WHAT NEEDS TO BE DONE
From the entries that follow, extract each line holding the string "screenshot".

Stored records
════════════════════
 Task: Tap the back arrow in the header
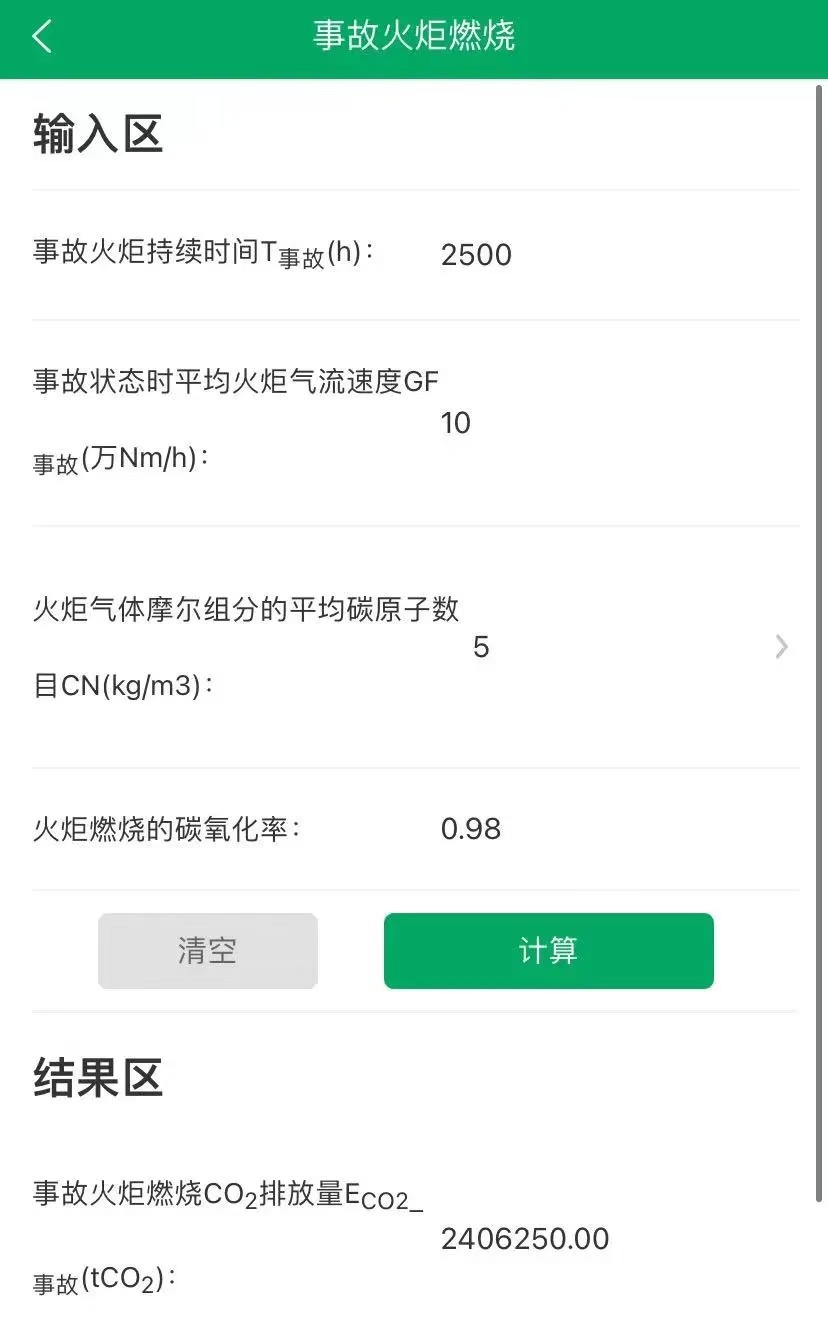point(41,37)
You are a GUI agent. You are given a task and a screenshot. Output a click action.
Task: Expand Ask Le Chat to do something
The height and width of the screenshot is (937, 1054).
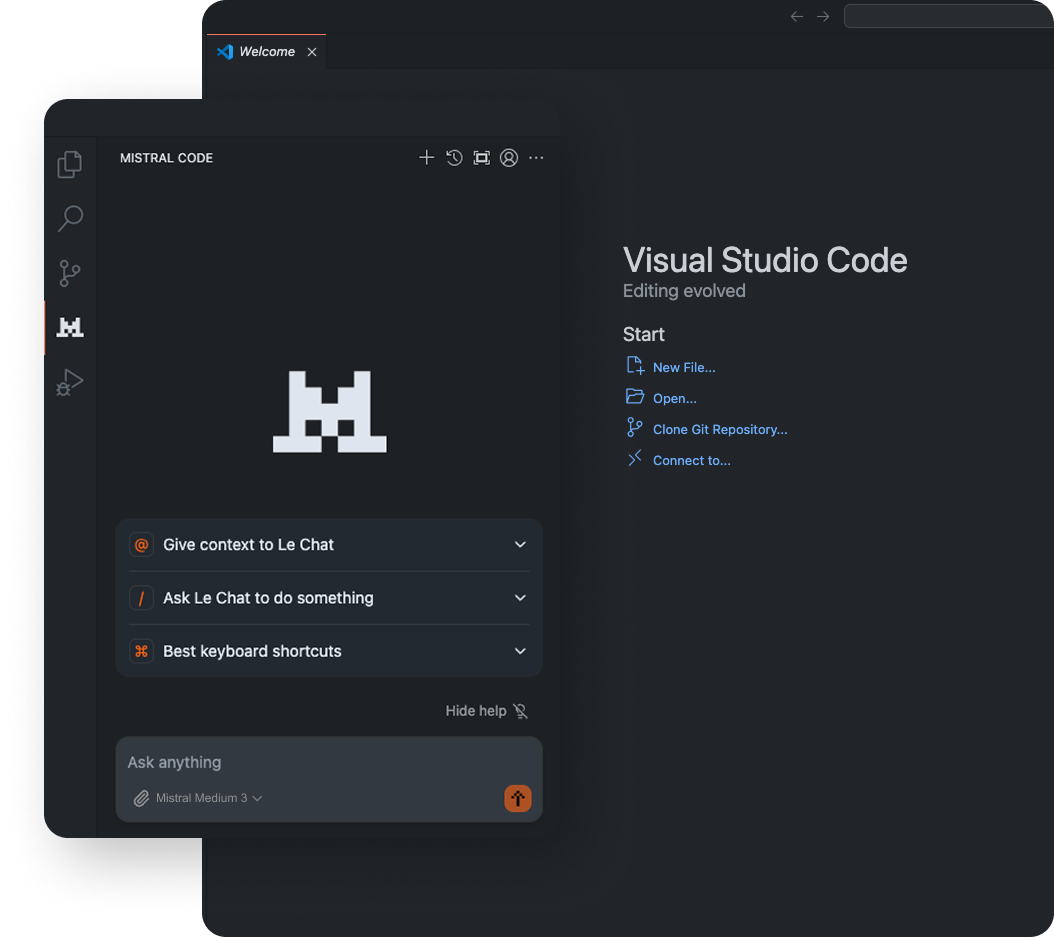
════════════════════
RESULT
You are a GUI agent. You are given a task and a screenshot. Output a click action.
The height and width of the screenshot is (937, 1054).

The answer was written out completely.